The project involves five parts, with several students involved in each part:

* Developing and testing biosensors that can monitor astronauts' vital data, such as breathing rate or muscle activity.

* Creating a specialized wireless network so that spacesuit biosensors can communicate with each other and with a space station.

* Using energy harvesting technology to power radios and biosensors while an astronaut is in a spacesuit.

* Building hardware prototypes for biosensors and energy harvesting electronics.

* Producing spinoff technologies, such as new radio technologies and devices that apply to home care.

"This project is a good example of how when you do something in space, everything needs to be rethought -- human elements and nonhuman elements of the system," Warren said. "We have a lot to learn about human physiology and what happens to a person as they physically change in a reduced-gravity environment."

The engineers are using 3D electromagnetic field simulators and a spacesuit model.
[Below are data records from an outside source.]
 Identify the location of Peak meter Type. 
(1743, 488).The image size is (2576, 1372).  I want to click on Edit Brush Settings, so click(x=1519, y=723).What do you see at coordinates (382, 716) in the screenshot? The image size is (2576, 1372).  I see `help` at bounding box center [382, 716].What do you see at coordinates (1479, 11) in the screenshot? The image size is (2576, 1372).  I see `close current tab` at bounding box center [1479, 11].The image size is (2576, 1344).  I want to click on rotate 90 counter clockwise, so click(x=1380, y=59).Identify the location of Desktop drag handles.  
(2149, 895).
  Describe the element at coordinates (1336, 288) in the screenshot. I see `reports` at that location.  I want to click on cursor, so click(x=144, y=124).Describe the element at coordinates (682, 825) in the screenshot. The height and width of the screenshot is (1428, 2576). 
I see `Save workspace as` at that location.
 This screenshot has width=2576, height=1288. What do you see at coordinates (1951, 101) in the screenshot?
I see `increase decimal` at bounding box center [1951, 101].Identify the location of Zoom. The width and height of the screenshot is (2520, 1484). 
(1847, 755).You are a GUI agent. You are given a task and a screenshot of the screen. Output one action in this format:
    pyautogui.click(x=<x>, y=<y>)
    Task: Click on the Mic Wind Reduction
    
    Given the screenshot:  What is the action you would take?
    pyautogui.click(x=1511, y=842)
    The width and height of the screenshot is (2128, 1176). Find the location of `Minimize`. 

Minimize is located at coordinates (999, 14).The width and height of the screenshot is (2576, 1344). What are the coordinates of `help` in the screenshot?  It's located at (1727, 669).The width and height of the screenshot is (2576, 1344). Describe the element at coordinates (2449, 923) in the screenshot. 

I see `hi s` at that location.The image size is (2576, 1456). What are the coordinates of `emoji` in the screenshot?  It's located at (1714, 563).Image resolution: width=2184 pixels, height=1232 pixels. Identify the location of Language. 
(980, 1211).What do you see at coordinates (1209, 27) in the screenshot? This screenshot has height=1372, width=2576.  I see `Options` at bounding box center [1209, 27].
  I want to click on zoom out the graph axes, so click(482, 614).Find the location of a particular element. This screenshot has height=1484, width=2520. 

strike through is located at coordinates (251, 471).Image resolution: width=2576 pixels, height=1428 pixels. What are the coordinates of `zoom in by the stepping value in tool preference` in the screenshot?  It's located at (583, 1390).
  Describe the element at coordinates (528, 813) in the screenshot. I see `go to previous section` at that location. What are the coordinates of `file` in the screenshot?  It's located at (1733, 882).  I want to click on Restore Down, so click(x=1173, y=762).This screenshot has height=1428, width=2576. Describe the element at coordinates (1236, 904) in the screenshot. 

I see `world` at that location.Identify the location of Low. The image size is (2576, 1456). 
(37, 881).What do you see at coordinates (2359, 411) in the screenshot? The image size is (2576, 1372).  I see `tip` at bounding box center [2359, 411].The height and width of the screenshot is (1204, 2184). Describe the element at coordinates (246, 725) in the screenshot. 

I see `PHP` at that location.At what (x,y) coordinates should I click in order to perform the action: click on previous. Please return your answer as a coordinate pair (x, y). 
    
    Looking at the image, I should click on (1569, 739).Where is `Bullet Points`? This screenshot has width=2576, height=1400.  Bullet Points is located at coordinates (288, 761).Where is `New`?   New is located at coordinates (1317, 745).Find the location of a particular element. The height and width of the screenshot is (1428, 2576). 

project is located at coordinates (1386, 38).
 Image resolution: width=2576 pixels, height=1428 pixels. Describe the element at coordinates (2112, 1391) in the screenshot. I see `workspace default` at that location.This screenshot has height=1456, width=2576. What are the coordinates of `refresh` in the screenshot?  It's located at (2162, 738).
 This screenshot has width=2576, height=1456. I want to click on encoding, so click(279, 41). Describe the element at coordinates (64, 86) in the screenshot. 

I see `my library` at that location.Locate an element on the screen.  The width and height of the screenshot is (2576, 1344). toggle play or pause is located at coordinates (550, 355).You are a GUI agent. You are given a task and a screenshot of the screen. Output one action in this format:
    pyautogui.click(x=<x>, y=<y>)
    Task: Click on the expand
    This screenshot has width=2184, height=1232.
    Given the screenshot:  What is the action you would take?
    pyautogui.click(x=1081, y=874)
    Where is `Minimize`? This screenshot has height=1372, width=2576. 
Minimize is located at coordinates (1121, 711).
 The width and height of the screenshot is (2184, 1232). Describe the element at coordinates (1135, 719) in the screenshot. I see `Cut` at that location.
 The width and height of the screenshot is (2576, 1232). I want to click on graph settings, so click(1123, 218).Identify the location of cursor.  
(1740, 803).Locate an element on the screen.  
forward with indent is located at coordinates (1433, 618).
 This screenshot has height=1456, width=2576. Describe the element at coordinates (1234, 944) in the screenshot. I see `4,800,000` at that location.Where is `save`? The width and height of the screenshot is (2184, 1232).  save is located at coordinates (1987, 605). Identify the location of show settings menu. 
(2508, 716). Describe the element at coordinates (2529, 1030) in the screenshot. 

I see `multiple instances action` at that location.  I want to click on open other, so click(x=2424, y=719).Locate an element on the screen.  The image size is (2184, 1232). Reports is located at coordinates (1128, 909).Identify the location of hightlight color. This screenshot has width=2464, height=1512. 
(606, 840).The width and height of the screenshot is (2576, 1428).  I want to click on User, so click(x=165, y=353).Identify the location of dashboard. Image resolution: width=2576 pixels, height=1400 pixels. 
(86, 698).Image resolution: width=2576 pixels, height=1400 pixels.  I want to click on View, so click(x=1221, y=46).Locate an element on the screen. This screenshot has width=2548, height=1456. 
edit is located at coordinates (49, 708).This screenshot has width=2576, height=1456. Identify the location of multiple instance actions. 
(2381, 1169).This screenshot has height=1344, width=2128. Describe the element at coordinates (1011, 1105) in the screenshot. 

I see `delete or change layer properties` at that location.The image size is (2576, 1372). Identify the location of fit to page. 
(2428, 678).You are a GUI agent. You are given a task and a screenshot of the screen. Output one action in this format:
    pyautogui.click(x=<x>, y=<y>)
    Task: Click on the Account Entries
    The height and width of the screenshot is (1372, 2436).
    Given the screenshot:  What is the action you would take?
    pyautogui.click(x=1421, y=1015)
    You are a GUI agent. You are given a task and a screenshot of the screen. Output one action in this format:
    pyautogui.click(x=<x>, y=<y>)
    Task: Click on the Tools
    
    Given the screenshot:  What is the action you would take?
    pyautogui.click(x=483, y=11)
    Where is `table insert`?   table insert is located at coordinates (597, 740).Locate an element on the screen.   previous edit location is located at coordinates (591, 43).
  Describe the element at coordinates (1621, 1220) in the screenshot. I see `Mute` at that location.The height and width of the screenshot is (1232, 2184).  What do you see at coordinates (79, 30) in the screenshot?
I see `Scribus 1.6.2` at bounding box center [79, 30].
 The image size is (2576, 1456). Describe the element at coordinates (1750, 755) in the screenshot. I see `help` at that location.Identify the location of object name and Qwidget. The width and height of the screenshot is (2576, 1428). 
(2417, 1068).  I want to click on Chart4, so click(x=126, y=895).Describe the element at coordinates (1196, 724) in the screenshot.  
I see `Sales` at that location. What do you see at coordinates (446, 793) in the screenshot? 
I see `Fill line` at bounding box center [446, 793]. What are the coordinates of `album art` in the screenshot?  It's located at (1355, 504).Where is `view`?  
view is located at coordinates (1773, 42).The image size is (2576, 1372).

Because real spacesuits cost $13 million, Erin Monfort-Nelson, master's student in apparel, textiles and interior design, Iola, built a replica of the spacesuit used in the space shuttle program. The suit replica is made of multiple layers of material, including metalized fabrics to model the layers in real suits that protect astronauts and keep them warm.

Batteries are too dangerous to place in a spacesuit's oxygen-rich environment, so the team is developing new energy harvesting methods to gather energy. These methods use the temperature difference between body heat and the spacesuit's cooling garment to power radios and other electronics inside the spacesuit.

"This is a systems-level project where we bring together integrated circuit design, software design, biomedical sensors and the biology of people," Kuhn said.

Added to the communication and power challenges in space is that astronauts' bodies also change in space. Muscle mass and bone density decrease and an astronaut's vision can change. Warren is working with Thomas Barstow, professor of kinesiology, and a team of students to develop sensors that astronauts can wear to measure their health and predict fatigue onset. Studies have involved simulated lunar tasks -- such as climbing ladders or collecting rock samples -- while wearing both commercial sensors and devices developed by the Kansas State University team.

Some of these wearable body area network sensors include:

* Electromyographic sensors to monitor muscle activity.

* Accelerometers to measure movement.

* Pulse oximetry sensors worn on the forehead, wrist or finger to measure blood oxygen saturation and heart rate.

* Chest-worn respiration belts to measure breathing rate.

The engineers also are developing ways for these sensors to communicate with each other in the suit and to a spacesuit hub that transmits the information back to the space station.

"This project is a fantastic community and team-building effort," Warren said. "It offers a good venue to establish a local community of researchers that have a fruitful and frequent dialogue to accomplish the same goal. We can move new ideas into the classroom and teach them to students."